@spendius,
Recess.
This coverage today is about as fascinating as fascinating gets to a literary mind. What it actually means? Getting past all the rights and wrongs and partisan positions such as Mr Jay QC's chance to pirouette his stuff in a manner Cicero might have managed, at a stretch, were he to be faced with a society as complex as ours is which yet betrays under close scrutiny to be not dissimilar to a world populated by what Mr Blair called "feral beasts".
Kings may well be feral beasts but they also may not be. Democracy is showing signs of producing a world in which we have no chance of anything else to rule us but feral beasts. aka "
Core Participants".
The show confirms that the movers and shakers in Mediacorps take virtually no interest in the content of the vast bulk of any newspaper. They may ask the gardening editor to write a puff for a Miracle Grow product as a favour to a golfing chum with an interest in horticulture.
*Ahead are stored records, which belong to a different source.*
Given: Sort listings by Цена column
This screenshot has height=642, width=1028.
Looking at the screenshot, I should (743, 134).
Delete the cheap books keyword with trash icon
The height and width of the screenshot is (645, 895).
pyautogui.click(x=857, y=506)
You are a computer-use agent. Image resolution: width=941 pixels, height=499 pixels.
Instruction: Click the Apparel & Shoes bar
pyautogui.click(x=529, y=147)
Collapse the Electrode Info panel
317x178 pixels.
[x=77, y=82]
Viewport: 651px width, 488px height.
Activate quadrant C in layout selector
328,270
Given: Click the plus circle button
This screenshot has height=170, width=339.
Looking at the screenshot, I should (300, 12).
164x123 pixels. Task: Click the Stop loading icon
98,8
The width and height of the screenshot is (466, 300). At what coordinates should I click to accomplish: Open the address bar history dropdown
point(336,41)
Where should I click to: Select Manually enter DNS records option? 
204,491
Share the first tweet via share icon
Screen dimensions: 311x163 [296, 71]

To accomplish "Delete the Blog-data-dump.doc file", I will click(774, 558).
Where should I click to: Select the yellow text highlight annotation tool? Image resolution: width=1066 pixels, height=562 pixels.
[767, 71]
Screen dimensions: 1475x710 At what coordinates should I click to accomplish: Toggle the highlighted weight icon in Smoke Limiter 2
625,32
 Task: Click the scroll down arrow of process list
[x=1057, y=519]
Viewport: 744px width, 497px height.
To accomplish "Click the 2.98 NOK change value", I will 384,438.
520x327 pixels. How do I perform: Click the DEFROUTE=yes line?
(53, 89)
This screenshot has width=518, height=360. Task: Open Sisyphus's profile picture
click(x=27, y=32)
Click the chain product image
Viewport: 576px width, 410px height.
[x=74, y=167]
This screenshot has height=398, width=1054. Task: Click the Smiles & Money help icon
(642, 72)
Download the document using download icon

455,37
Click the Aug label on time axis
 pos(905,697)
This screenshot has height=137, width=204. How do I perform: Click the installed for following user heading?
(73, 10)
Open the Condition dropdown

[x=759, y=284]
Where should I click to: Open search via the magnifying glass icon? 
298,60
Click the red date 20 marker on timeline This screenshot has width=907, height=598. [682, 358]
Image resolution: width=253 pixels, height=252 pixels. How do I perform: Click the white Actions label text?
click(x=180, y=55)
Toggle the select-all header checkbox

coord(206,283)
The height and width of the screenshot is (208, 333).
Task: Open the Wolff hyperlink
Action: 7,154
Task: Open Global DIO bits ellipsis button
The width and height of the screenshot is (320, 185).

Or suggest to the Classified Advertising Manager that motorised dildos should be moved from Personal Services to Plant, Machinery and Tools.
Or complain to the Features Editoress that the "tall, dark, handsome stranger" routine in the Your Fortune in the STARS column is getting a trifle
passe.
In Michael Frayn's book Towards the End of the Morning (he's an optimist. Dylan has the night coming steppin' in.) Mr Frayn has the crossword compiler pass away and his colleagues finding the next ten years crossword puzzles piled up in his desk. And he has been in post so long that nobody can remember when he started. I think Mr Frayn was suggesting, in line with the findings of behavioural psycholgy, that anybody who had solved all the crosswords this old eccentric had complied had had their mind brought into congruence with his. The large pile of future crosswords, which were used, might make some think that compiling crosswords is more addictive than solving them. Possibly with formulations in physics as well.
The sports results probably go straight in by electronic transference without anybody in the newspaper seeing them. The same with stock prices. Texts from other sources will have to be touched up to make them look original.
All that stuff, and much more, is of little or no concern, except for minor adjustments, to these people. It's the top of the greasy pole and the amusement is directly proportional to the determination of the scrambling. To a literary mind I mean.
I must say that the lady did very well all things considered. The soul of discretion even under the goadings of Mr Jay: an excellent example of the modern Inquisition.